▶ Exercise: Retype nothing except the lines below from the one with "青萌白報（神プロ・戦プロ） (88, 2241)" through the one with "Courriel (113, 1182)", exactly, with images left out.

▶ Data:

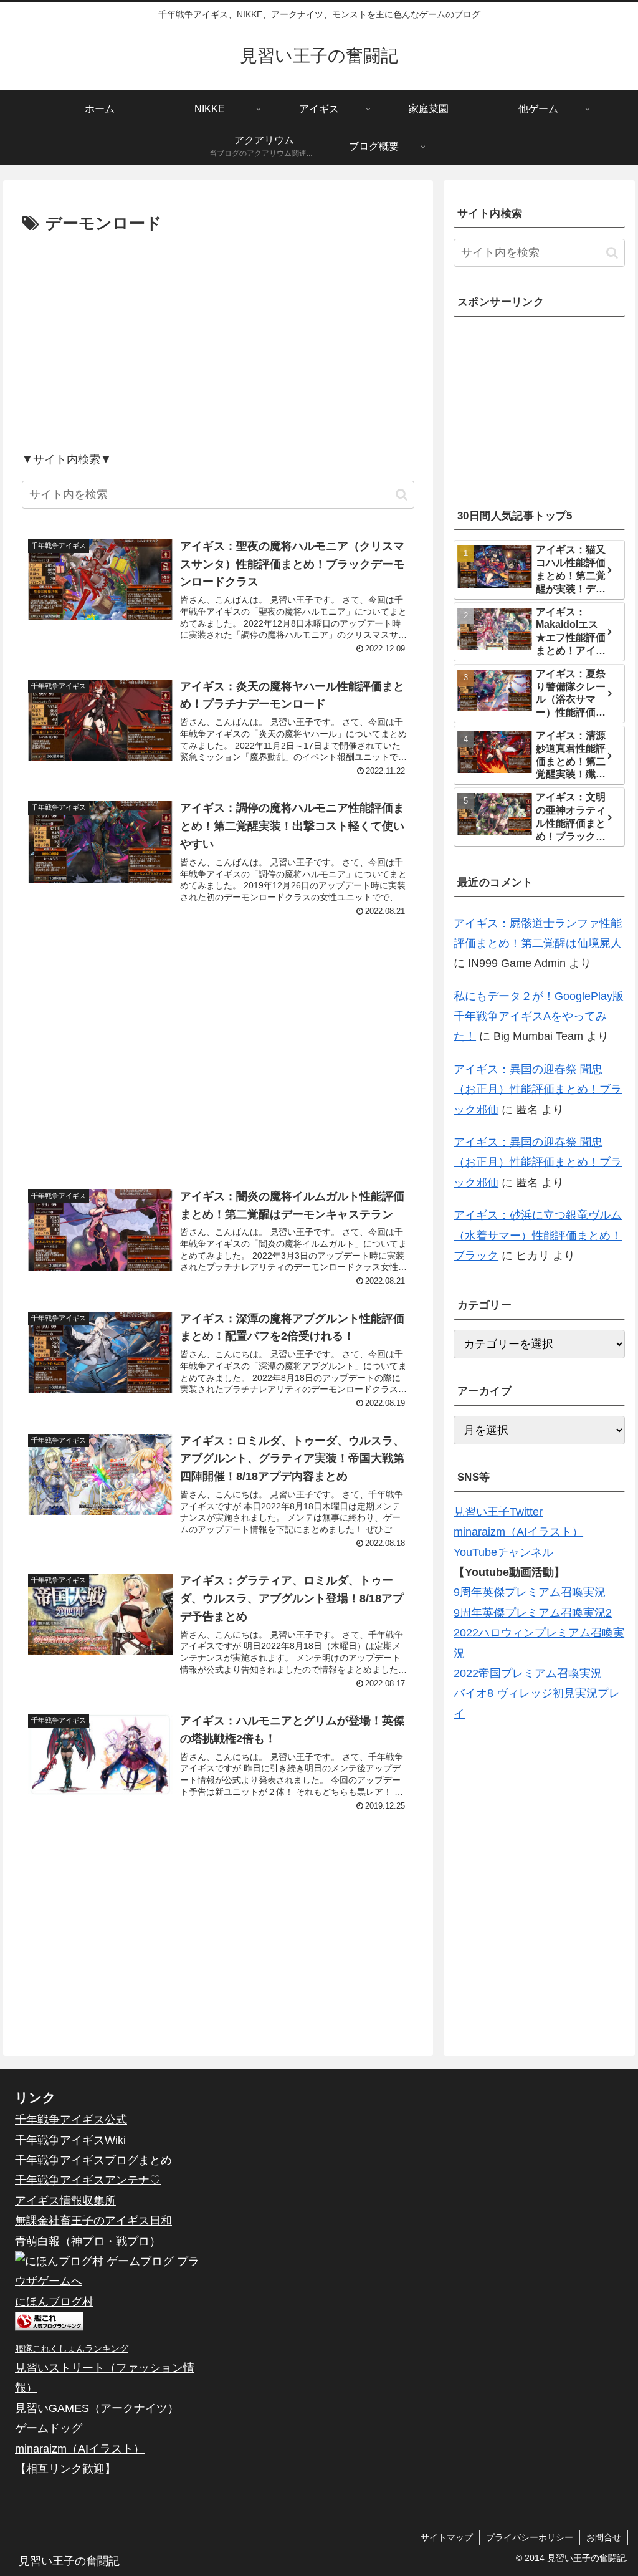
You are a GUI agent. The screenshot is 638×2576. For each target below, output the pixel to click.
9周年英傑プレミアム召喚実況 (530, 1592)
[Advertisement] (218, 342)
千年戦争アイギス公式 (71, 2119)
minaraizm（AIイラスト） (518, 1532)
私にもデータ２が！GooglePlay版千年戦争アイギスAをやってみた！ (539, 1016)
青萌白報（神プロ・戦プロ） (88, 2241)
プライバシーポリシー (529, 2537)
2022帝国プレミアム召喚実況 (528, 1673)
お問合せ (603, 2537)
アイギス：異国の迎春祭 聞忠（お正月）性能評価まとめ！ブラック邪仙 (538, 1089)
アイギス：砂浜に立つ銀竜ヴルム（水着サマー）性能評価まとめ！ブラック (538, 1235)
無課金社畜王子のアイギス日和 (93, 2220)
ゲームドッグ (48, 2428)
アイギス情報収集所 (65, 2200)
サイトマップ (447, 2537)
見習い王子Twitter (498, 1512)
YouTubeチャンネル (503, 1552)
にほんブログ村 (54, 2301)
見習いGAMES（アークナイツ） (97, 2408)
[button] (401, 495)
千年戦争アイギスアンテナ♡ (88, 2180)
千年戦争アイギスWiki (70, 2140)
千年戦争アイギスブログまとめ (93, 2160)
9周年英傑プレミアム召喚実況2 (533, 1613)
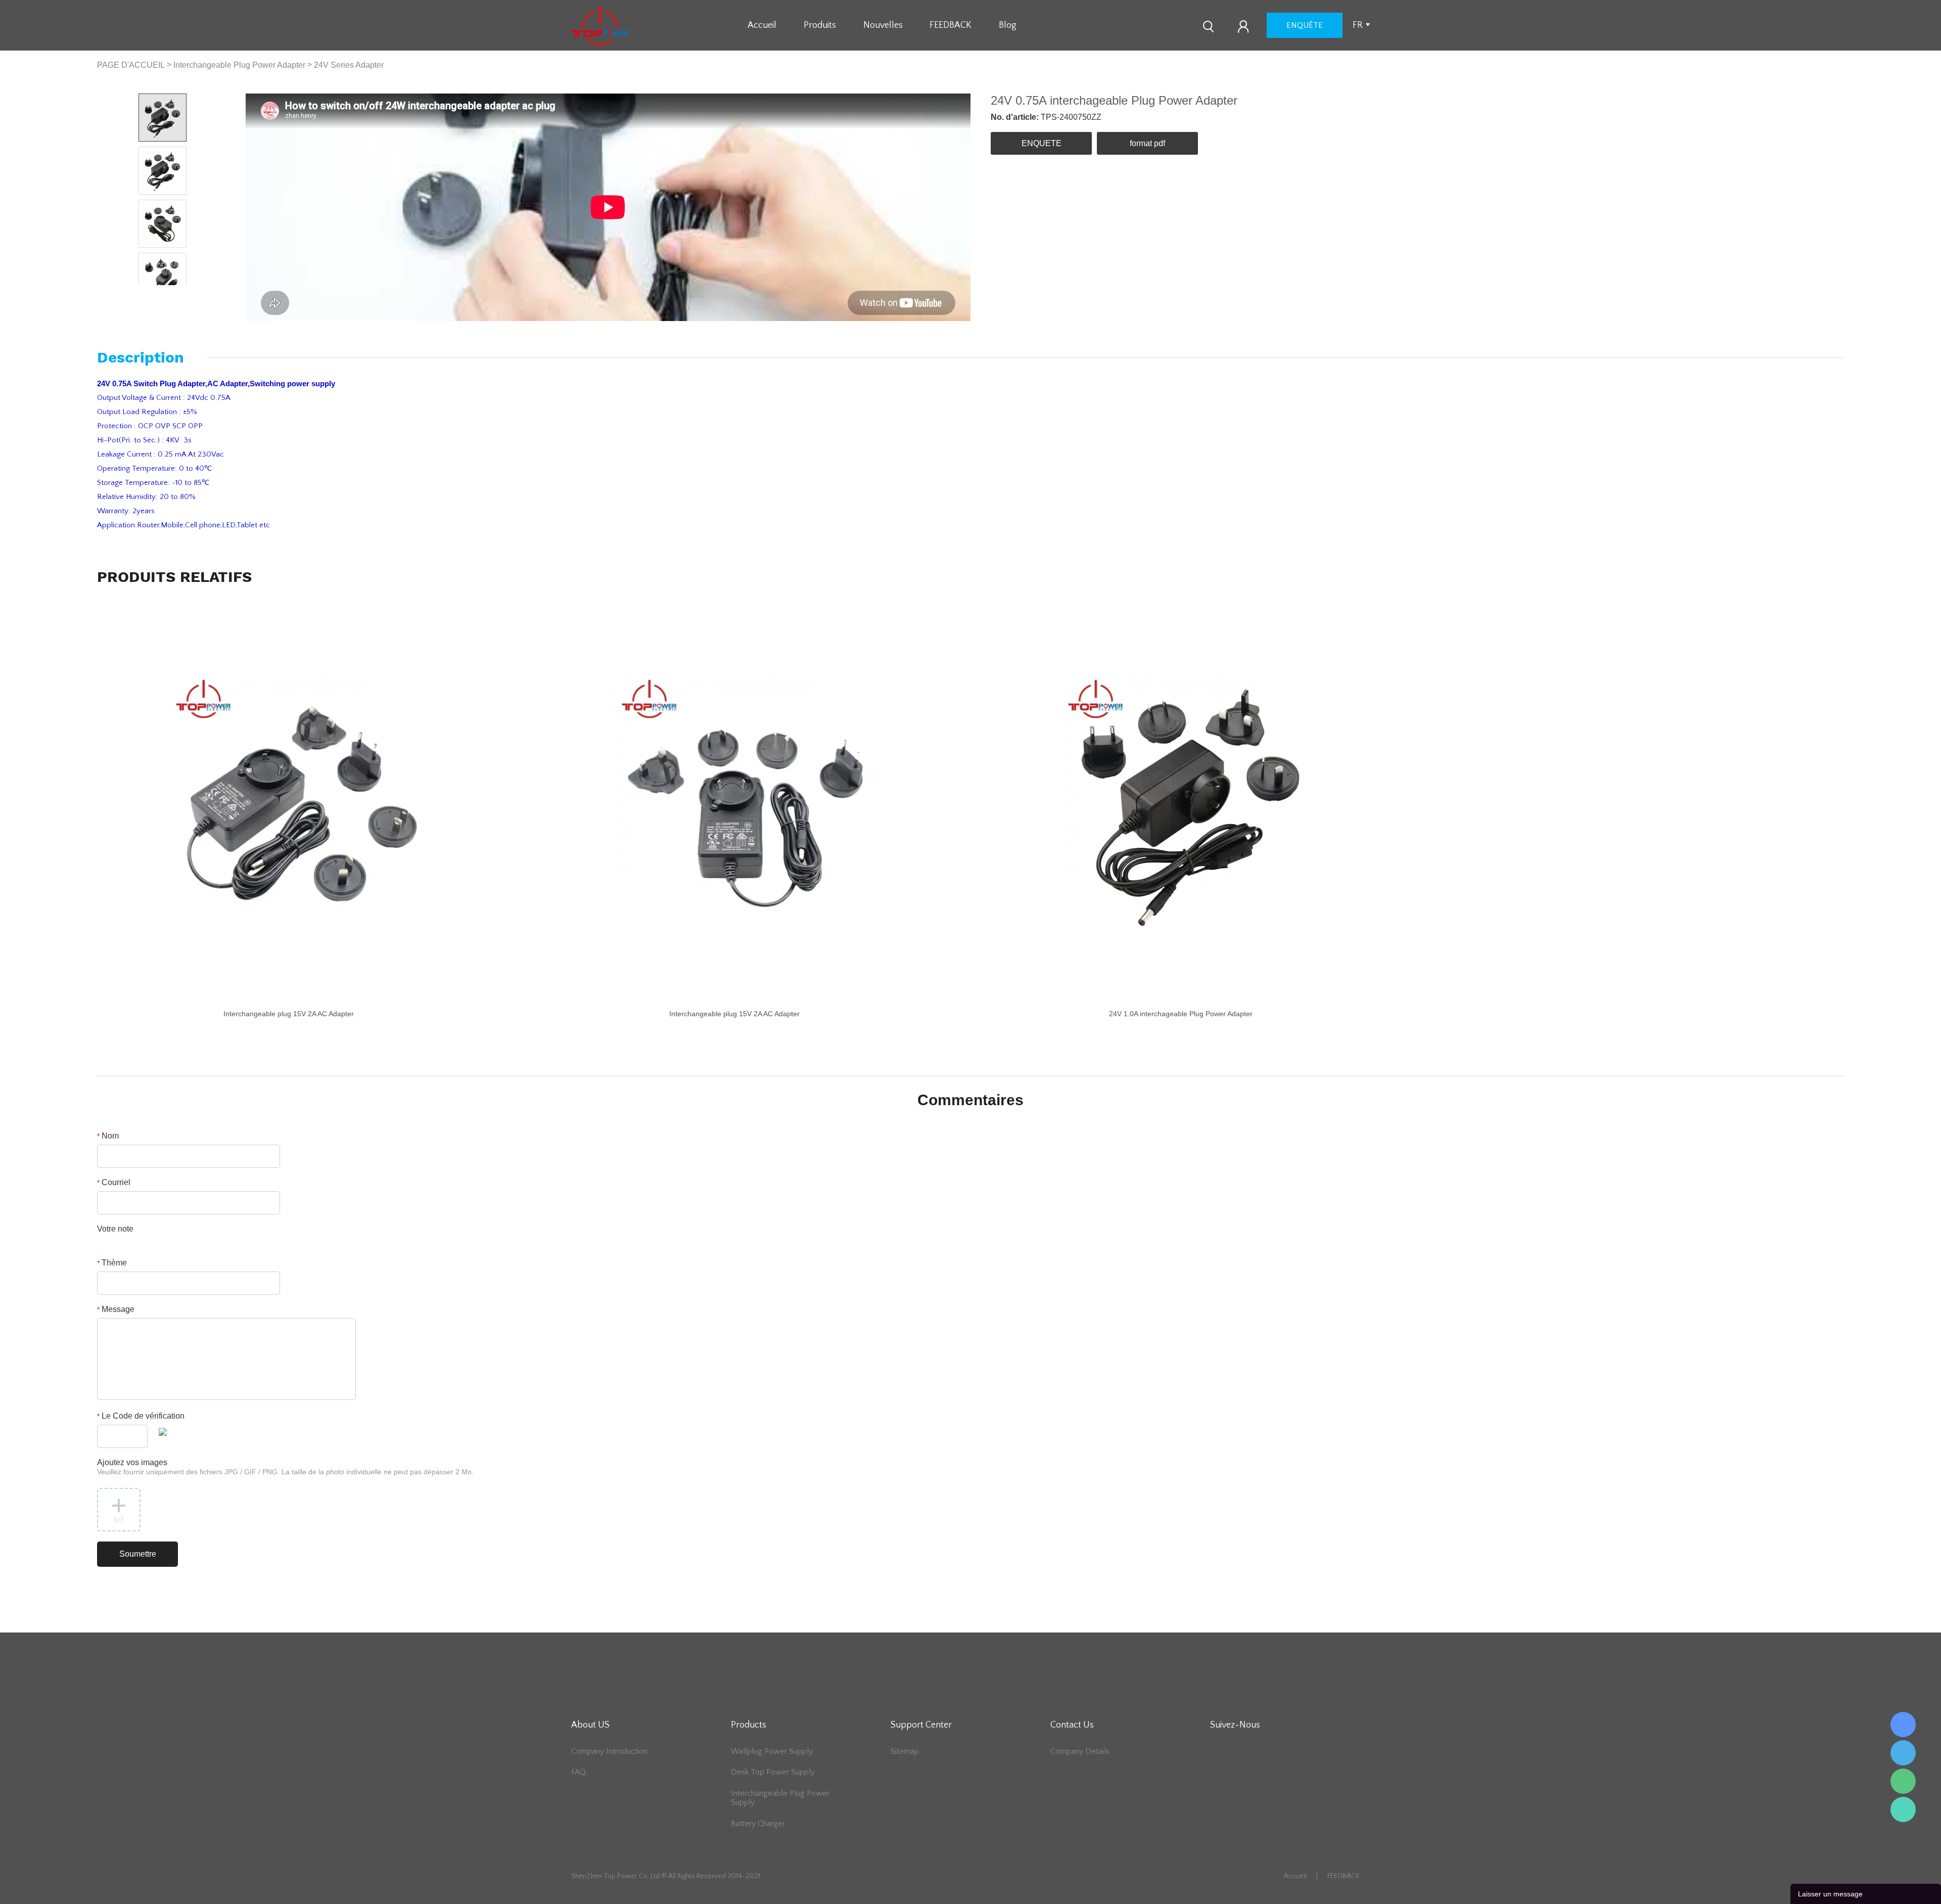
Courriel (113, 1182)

* * *

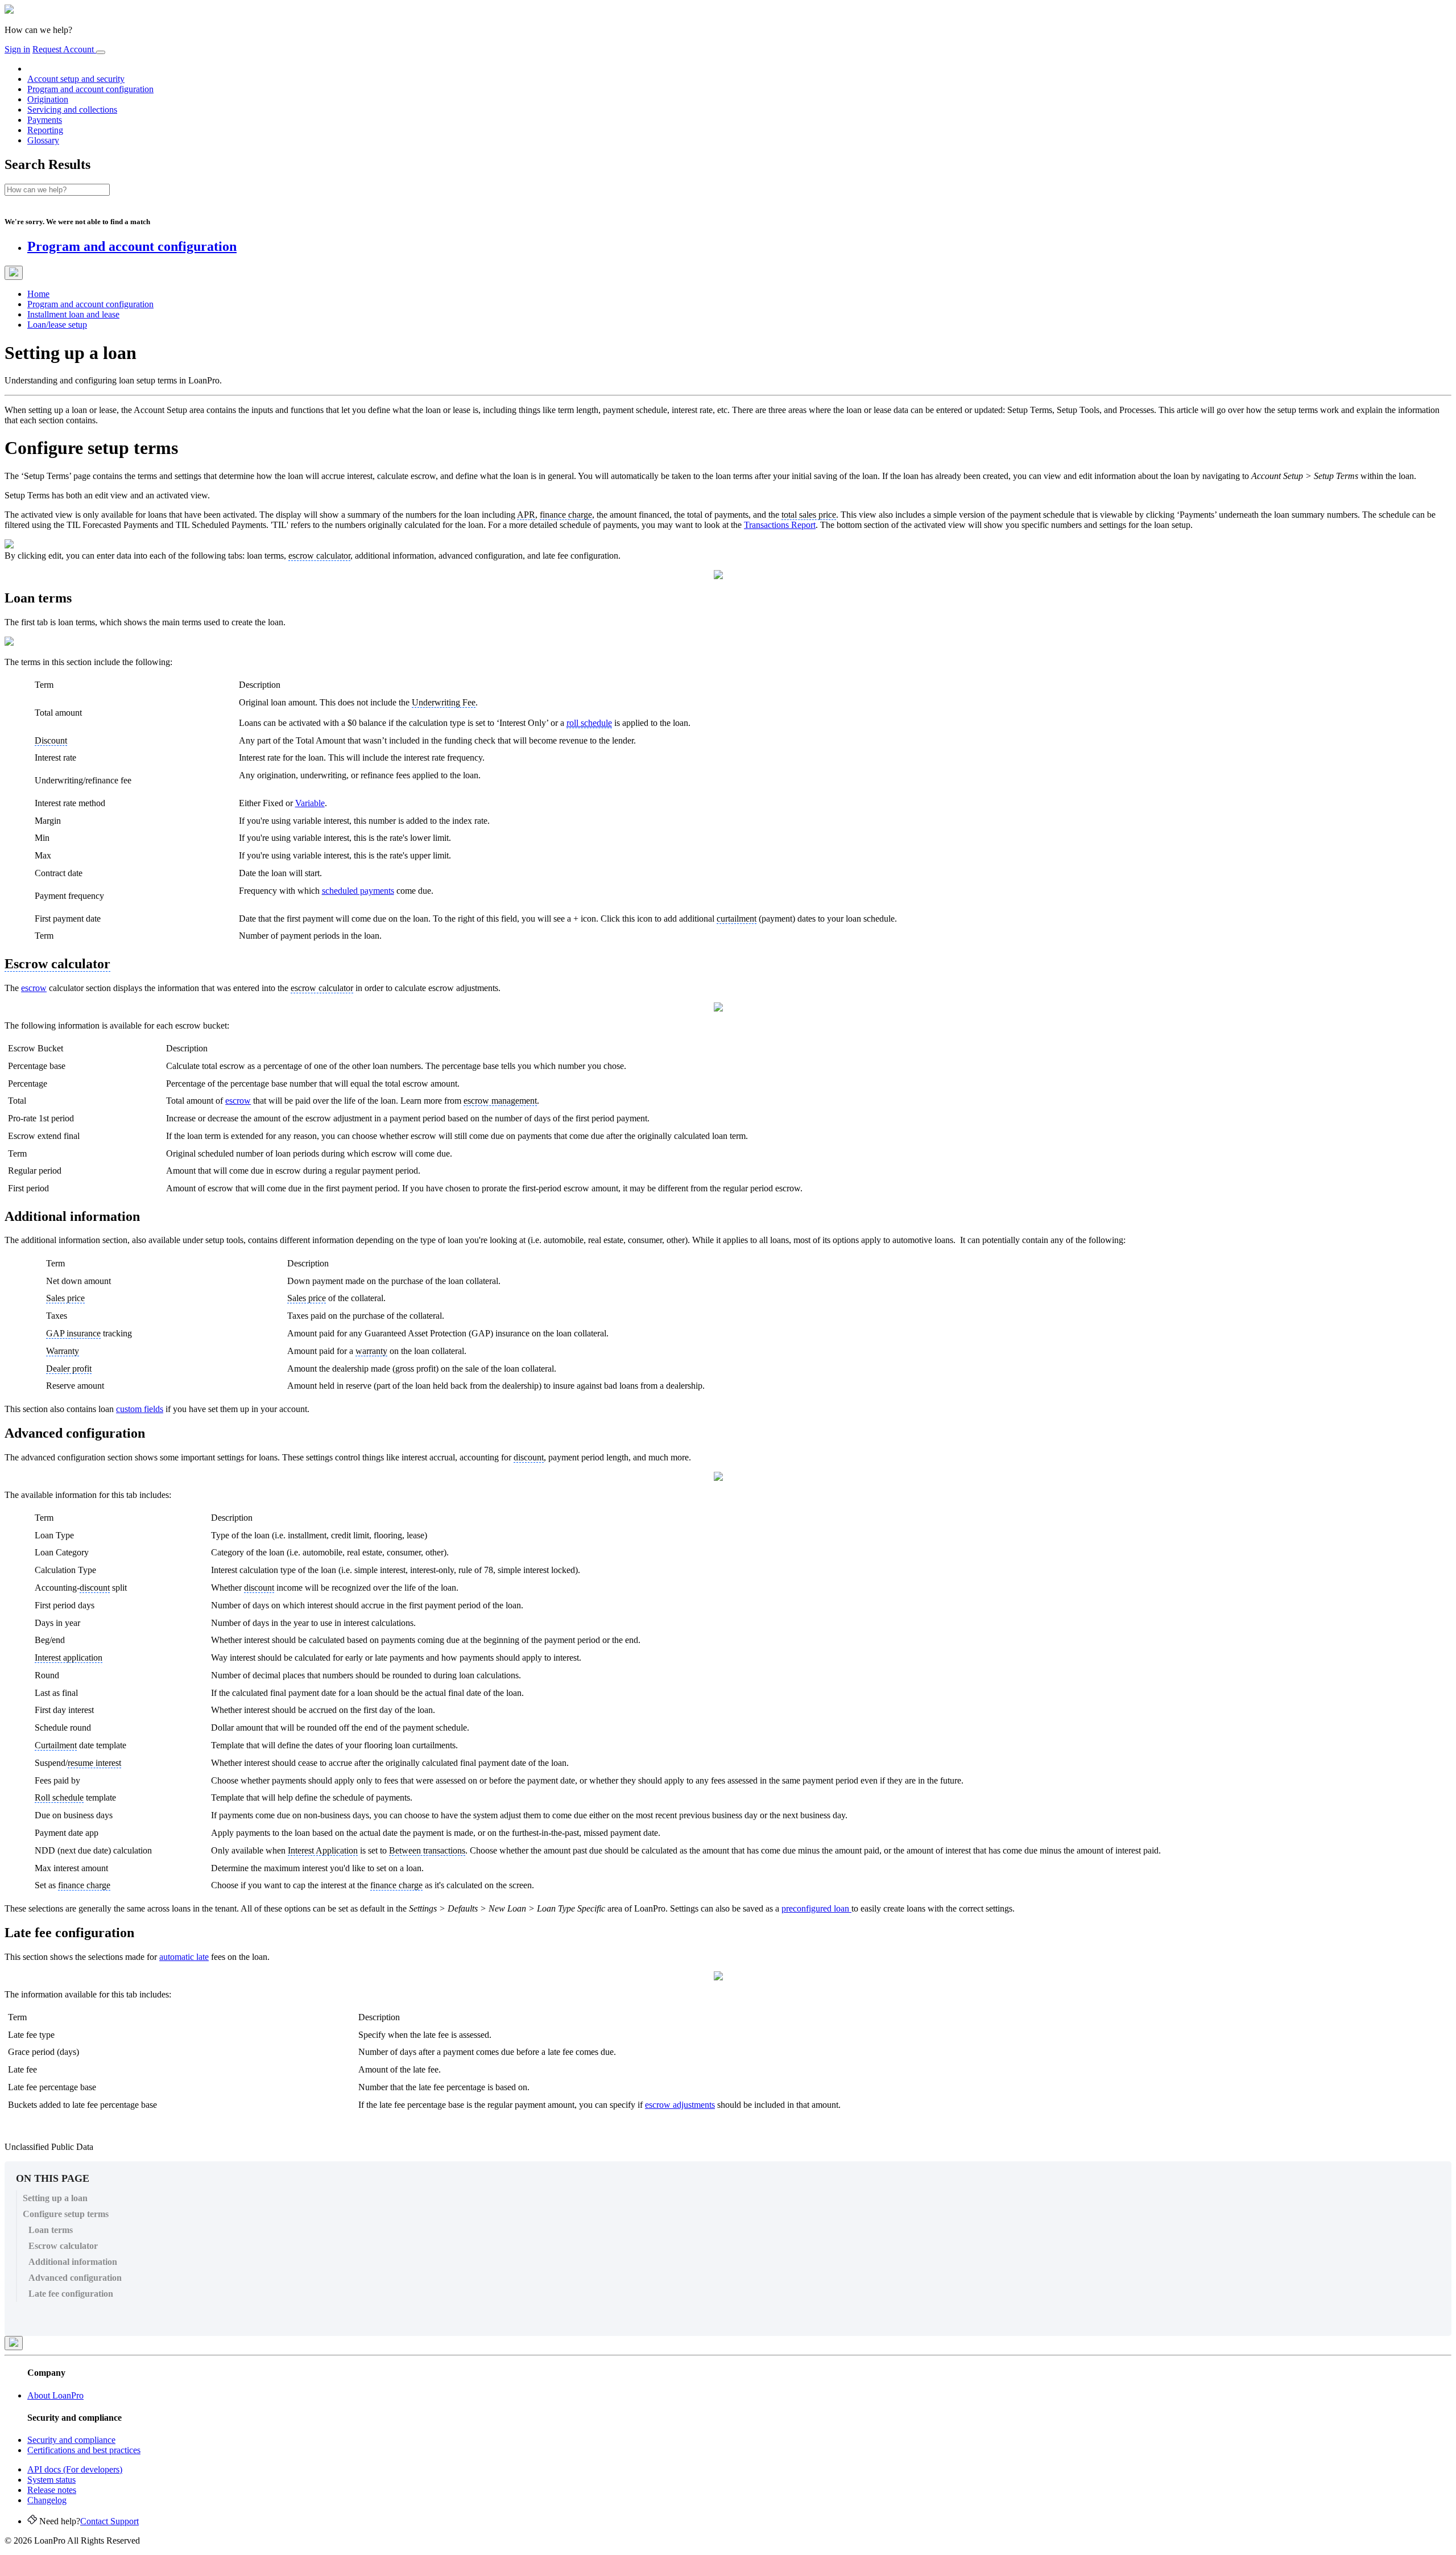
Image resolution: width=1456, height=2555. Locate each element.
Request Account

▶ Completed exercise:
青萌白報（神プロ・戦プロ） (88, 2241)
プライバシーポリシー (529, 2537)
2022帝国プレミアム召喚実況 (528, 1673)
お問合せ (603, 2537)
アイギス：異国の迎春祭 聞忠（お正月）性能評価まとめ！ブラック邪仙 (538, 1089)
アイギス：砂浜に立つ銀竜ヴルム（水着サマー）性能評価まとめ！ブラック (538, 1235)
無課金社畜王子のアイギス日和 (93, 2220)
ゲームドッグ (48, 2428)
アイギス情報収集所 (65, 2200)
サイトマップ (447, 2537)
見習い王子Twitter (498, 1512)
YouTubeチャンネル (503, 1552)
にほんブログ村 (54, 2301)
見習いGAMES（アークナイツ） (97, 2408)
[button] (401, 495)
千年戦争アイギスアンテナ♡ (88, 2180)
千年戦争アイギスWiki (70, 2140)
千年戦争アイギスブログまとめ (93, 2160)
9周年英傑プレミアム召喚実況2 (533, 1613)
Courriel (113, 1182)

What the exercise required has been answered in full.